At a meeting held today, CEC chairperson Lidziya Yarmoshyna proposed to reduce the number of observers to five at a time on the polling day, August 9, and no more than 50% of the commission size during the five days of early voting, in general — no more than three persons at a time. Priority will be given to those observers who have already been accredited.
As of today, the electoral authorities have granted clearance to some 40,000 observers, the overwhelming majority of them representing pro-government organizations, including Belay Rus, the Youth Union and the Union of Women. They will be deployed at some 5,700 polling stations.
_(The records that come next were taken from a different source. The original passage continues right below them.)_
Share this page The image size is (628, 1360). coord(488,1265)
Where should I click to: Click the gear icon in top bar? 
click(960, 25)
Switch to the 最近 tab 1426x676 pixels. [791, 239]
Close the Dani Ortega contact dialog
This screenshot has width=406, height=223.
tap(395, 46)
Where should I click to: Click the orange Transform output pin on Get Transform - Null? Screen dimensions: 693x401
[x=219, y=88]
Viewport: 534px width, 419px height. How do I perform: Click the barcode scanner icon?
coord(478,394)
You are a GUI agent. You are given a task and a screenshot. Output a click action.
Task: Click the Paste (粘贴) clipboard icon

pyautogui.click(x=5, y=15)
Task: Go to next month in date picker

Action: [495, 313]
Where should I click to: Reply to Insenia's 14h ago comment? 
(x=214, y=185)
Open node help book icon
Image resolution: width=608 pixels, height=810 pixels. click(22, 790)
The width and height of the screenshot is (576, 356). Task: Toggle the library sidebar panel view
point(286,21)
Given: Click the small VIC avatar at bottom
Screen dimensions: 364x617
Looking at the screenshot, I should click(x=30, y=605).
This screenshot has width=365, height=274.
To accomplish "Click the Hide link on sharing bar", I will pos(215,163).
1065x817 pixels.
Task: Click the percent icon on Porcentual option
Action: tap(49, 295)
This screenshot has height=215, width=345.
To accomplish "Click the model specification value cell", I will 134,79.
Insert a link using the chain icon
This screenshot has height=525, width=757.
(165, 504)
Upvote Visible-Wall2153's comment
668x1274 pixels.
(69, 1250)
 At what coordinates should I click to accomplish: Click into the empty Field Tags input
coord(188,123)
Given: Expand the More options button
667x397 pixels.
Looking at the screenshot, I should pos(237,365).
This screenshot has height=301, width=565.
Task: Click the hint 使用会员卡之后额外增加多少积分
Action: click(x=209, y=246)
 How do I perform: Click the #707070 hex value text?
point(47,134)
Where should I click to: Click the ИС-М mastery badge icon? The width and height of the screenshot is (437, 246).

According to electoral experts, the decision will effectively deprive independent observers of any opportunity to scrutinize voting procedures and, accordingly, report on vote rigging.
“Today’s decision is in fact the final cancellation of the remaining election procedures. It contradicts the principle of publicity enshrined in Article 13 of the Electoral Code. Now the authorities will hold the election with their election commissions and their observers, and with such a system, there can be absolutely no respect for the standards of free, fair and democratic elections,” Uladzimir Labkovich, coordinator of “Human Rights Defenders for Free Elections”, said.
Labkovich says that what happened was a planned operation aimed to destroy the last hallmarks of democratic elections as we know them.
“The authorities closed the precinct election commissions until July 24, so that no observers could be accredited, then, through behind-the-scenes decisions, they pumped the polling stations with fake observers from pro-government organizations, and finally they formalized the fraud by today’s decision,” Labkovich said.